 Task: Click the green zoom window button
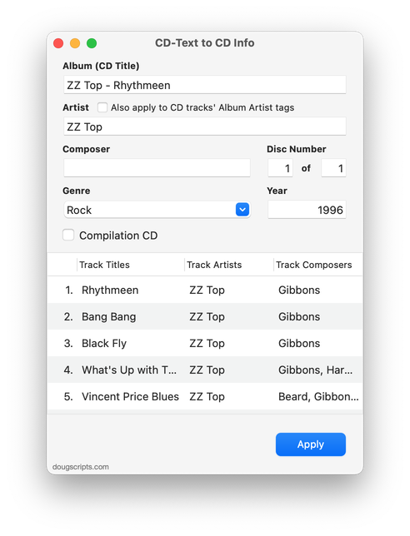click(92, 43)
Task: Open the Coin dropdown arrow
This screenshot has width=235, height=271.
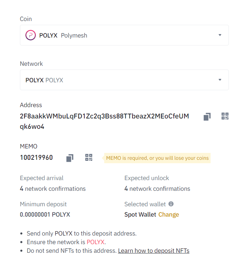Action: pos(220,35)
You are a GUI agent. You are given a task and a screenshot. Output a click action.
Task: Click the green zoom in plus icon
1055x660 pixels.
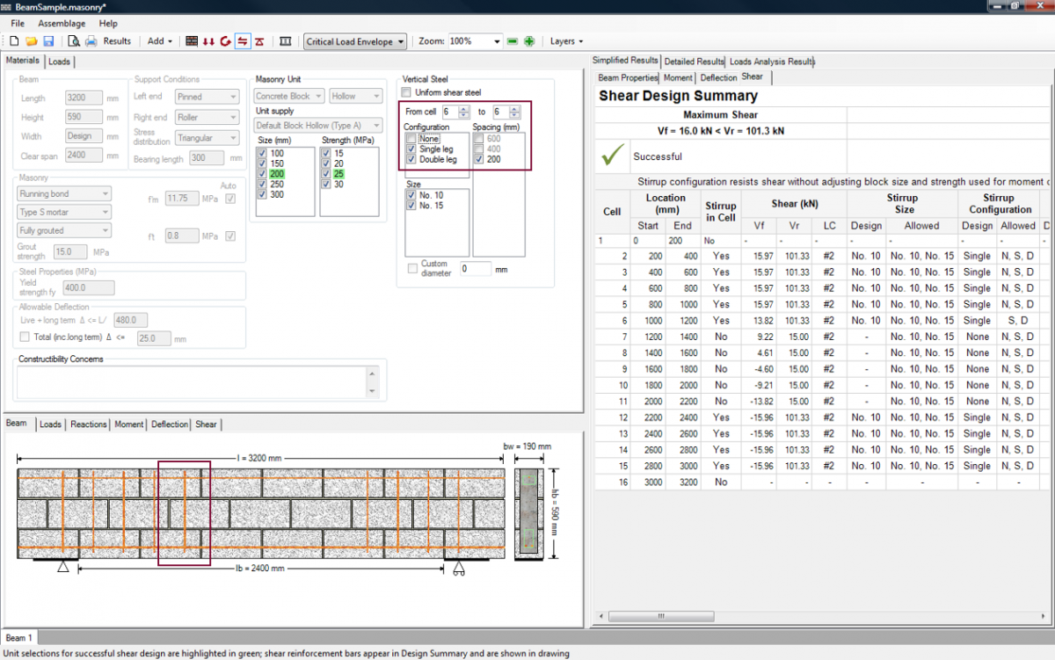529,41
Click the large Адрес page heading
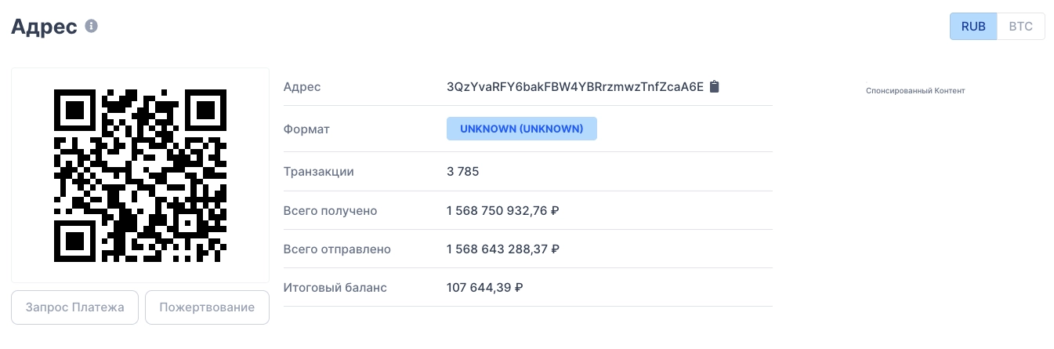Image resolution: width=1054 pixels, height=349 pixels. pos(44,26)
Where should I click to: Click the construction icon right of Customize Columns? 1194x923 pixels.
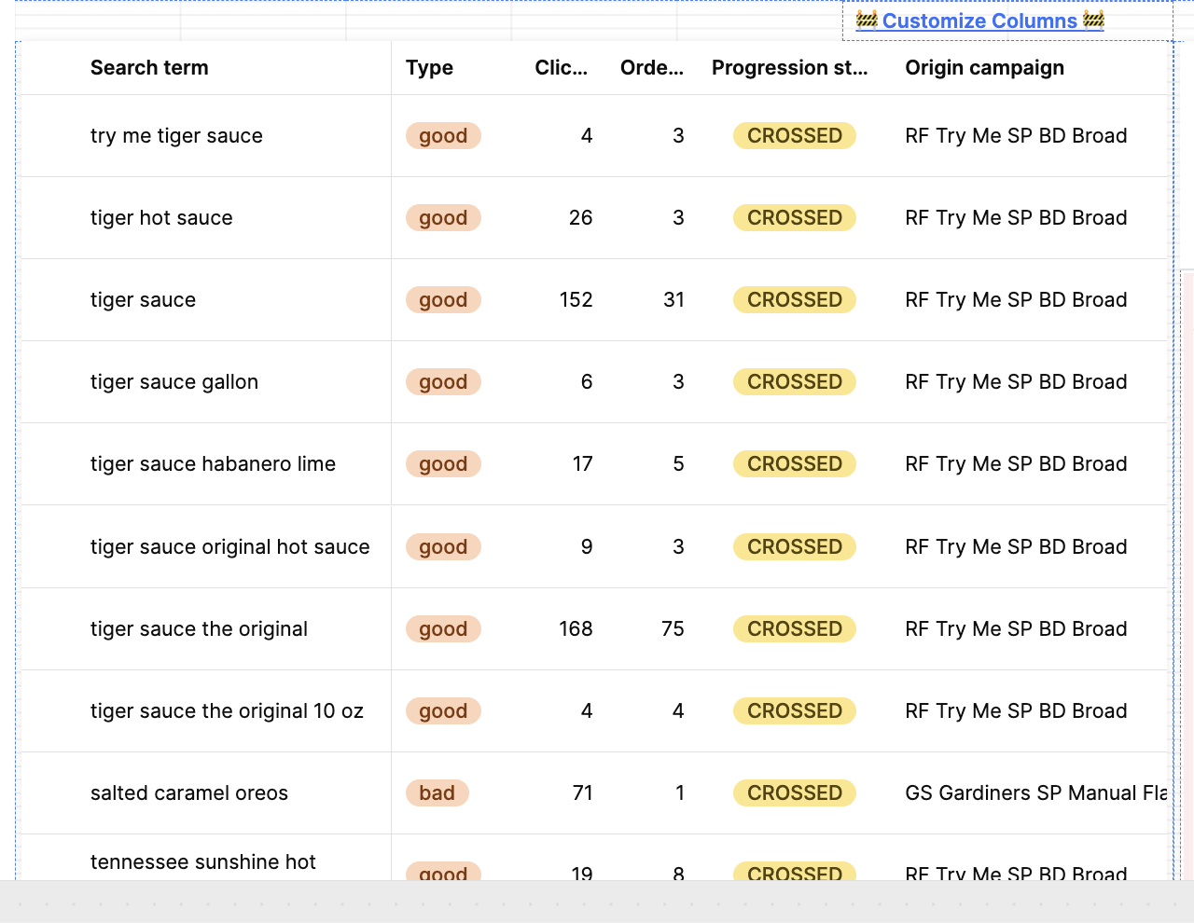(x=1093, y=21)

--------

_What this task involves_
Type out all of the records exactly, leaving out any picture.

_Output of the task_
 Task: Click the green zoom window button
click(92, 43)
Task: Open the Coin dropdown arrow
This screenshot has width=235, height=271.
Action: pos(220,35)
You are a GUI agent. You are given a task and a screenshot. Output a click action.
Task: Click the green zoom in plus icon
1055x660 pixels.
529,41
Click the large Адрес page heading
Image resolution: width=1054 pixels, height=349 pixels. pos(44,26)
Where should I click to: Click the construction icon right of Customize Columns? 1194x923 pixels.
(x=1093, y=21)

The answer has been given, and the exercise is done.